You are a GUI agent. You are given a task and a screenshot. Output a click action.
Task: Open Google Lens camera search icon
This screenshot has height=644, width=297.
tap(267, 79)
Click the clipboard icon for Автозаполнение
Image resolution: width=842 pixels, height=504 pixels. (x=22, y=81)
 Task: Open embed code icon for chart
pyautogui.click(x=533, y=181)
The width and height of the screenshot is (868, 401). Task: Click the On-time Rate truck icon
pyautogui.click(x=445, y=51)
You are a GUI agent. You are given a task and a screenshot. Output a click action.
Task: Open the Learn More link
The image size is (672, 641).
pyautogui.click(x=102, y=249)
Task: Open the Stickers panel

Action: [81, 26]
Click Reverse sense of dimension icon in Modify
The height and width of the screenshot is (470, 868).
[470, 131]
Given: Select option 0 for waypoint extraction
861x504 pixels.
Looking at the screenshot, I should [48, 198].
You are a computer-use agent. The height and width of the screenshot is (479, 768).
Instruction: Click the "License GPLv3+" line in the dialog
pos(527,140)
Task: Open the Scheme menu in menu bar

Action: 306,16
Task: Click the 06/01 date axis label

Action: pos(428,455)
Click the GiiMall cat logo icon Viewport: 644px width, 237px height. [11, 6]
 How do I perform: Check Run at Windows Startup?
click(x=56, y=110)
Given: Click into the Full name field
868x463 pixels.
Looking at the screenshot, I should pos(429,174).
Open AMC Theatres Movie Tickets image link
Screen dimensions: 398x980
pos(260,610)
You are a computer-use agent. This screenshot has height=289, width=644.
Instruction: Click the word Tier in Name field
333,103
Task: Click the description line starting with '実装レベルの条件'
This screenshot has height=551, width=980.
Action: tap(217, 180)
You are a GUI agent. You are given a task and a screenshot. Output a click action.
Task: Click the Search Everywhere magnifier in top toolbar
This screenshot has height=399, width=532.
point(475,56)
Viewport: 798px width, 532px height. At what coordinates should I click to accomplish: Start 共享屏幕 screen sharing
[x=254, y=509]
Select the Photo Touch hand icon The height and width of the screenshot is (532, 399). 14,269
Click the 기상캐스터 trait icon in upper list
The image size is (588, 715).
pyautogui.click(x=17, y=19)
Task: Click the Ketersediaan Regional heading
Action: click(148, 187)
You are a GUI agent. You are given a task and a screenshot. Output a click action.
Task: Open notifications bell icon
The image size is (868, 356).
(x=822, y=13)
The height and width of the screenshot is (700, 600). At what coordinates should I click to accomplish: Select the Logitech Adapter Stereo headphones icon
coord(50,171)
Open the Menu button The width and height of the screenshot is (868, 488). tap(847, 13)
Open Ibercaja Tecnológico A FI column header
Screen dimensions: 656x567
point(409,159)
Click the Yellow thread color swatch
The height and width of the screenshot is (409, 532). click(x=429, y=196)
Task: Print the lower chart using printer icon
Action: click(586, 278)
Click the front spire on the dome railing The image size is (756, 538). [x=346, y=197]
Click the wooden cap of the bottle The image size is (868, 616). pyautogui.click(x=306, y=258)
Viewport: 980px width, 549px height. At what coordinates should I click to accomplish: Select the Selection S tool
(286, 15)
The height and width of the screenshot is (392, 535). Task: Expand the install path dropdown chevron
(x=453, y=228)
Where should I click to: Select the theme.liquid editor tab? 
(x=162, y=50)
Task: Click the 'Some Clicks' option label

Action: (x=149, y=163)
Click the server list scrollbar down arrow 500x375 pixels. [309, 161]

■ **Task details**:
With no additions or omissions, transcribe every record.

■ **Exercise solution**:
You are a GUI agent. You are given a task and a screenshot. Output a click action.
Task: Open Google Lens camera search icon
This screenshot has height=644, width=297.
tap(267, 79)
Click the clipboard icon for Автозаполнение
Image resolution: width=842 pixels, height=504 pixels. (x=22, y=81)
 Task: Open embed code icon for chart
pyautogui.click(x=533, y=181)
The width and height of the screenshot is (868, 401). Task: Click the On-time Rate truck icon
pyautogui.click(x=445, y=51)
You are a GUI agent. You are given a task and a screenshot. Output a click action.
Task: Open the Learn More link
The image size is (672, 641).
pyautogui.click(x=102, y=249)
Task: Open the Stickers panel

Action: [81, 26]
Click Reverse sense of dimension icon in Modify
The height and width of the screenshot is (470, 868).
[470, 131]
Given: Select option 0 for waypoint extraction
861x504 pixels.
Looking at the screenshot, I should [48, 198].
You are a computer-use agent. The height and width of the screenshot is (479, 768).
Instruction: Click the "License GPLv3+" line in the dialog
pos(527,140)
Task: Open the Scheme menu in menu bar

Action: 306,16
Task: Click the 06/01 date axis label

Action: pos(428,455)
Click the GiiMall cat logo icon Viewport: 644px width, 237px height. [11, 6]
 How do I perform: Check Run at Windows Startup?
click(x=56, y=110)
Given: Click into the Full name field
868x463 pixels.
Looking at the screenshot, I should pos(429,174).
Open AMC Theatres Movie Tickets image link
Screen dimensions: 398x980
pos(260,610)
You are a computer-use agent. This screenshot has height=289, width=644.
Instruction: Click the word Tier in Name field
333,103
Task: Click the description line starting with '実装レベルの条件'
This screenshot has height=551, width=980.
Action: tap(217, 180)
You are a GUI agent. You are given a task and a screenshot. Output a click action.
Task: Click the Search Everywhere magnifier in top toolbar
This screenshot has height=399, width=532.
point(475,56)
Viewport: 798px width, 532px height. At what coordinates should I click to accomplish: Start 共享屏幕 screen sharing
[x=254, y=509]
Select the Photo Touch hand icon The height and width of the screenshot is (532, 399). 14,269
Click the 기상캐스터 trait icon in upper list
The image size is (588, 715).
pyautogui.click(x=17, y=19)
Task: Click the Ketersediaan Regional heading
Action: click(148, 187)
You are a GUI agent. You are given a task and a screenshot. Output a click action.
Task: Open notifications bell icon
The image size is (868, 356).
(x=822, y=13)
The height and width of the screenshot is (700, 600). At what coordinates should I click to accomplish: Select the Logitech Adapter Stereo headphones icon
coord(50,171)
Open the Menu button The width and height of the screenshot is (868, 488). tap(847, 13)
Open Ibercaja Tecnológico A FI column header
Screen dimensions: 656x567
point(409,159)
Click the Yellow thread color swatch
The height and width of the screenshot is (409, 532). click(x=429, y=196)
Task: Print the lower chart using printer icon
Action: click(586, 278)
Click the front spire on the dome railing The image size is (756, 538). [x=346, y=197]
Click the wooden cap of the bottle The image size is (868, 616). pyautogui.click(x=306, y=258)
Viewport: 980px width, 549px height. At what coordinates should I click to accomplish: Select the Selection S tool
(286, 15)
The height and width of the screenshot is (392, 535). Task: Expand the install path dropdown chevron
(x=453, y=228)
Where should I click to: Select the theme.liquid editor tab? 
(x=162, y=50)
Task: Click the 'Some Clicks' option label

Action: (x=149, y=163)
Click the server list scrollbar down arrow 500x375 pixels. [309, 161]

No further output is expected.